So it turns out, what sounded like a calculating, conspiracy-theory-ish scheme that I made up... Is absolutely true.
I had said early on, even before starting our class, that "they" would probably try to talk us into fostering. They did. We stuck to our guns. There is a huge need for fp's, but right now that's just not for us. One for me, zero for "them."
I then theorized that "they" would use psychological tactics to talk us into adopting children older than we first intended. It honestly sounded a bit like the crazed-infertile coming out, but turns out, I was right on that one, too.
What psychology did they use? Shaping. In college, I had to train a pigeon in one of my psych classes. It was quite the experience, as I'm not an animal person - we had to remove the bird from its cage, stuff it head-first into a cup, weigh it, then remove it from the cup and put it in a special box to observe its behavior. The first behavior we had to shape was pecking a disc on the side of the box. My poor bird was so freaked out, it sat stone-still in the box for days! Of course none of the birds went straight over and pecked the disc, and thus the shaping began. It was a gradual thing. "Closest approximation to the desired behavior," it was called. in my case, if the bird flippin' MOVED, we rewarded it with food. Then if it turned toward the wall containing the disc. Then if it walked closer to the disc. Then if it moved its beak closer to the disc. And finally if it pecked the disk. Allegedly reportedly, you could also pet a wild tiger much in the same way, going from just being on the edge of the tiger's environment, creeping closer and closer each day, until you were snuggled up to its furry stripes.

[Pixel coordinate grounding data]
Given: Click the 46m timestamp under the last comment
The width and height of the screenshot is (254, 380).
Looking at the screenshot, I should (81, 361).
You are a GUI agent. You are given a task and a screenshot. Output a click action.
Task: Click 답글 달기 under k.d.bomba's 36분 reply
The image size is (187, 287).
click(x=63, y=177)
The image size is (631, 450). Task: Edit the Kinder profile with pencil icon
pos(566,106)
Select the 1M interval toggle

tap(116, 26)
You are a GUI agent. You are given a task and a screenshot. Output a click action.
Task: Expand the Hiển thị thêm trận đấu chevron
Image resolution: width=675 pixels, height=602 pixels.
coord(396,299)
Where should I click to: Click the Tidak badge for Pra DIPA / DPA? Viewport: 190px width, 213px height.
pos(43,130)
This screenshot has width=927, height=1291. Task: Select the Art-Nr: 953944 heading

### Exercise brief
In the text above about adoption and shaping, list each behavior for which the pigeon was rewarded during its shaping, in the order given.

### Your solution
1. Moving at all
2. Turning toward the wall containing the disc
3. Walking closer to the disc
4. Moving its beak closer to the disc
5. Pecking the disc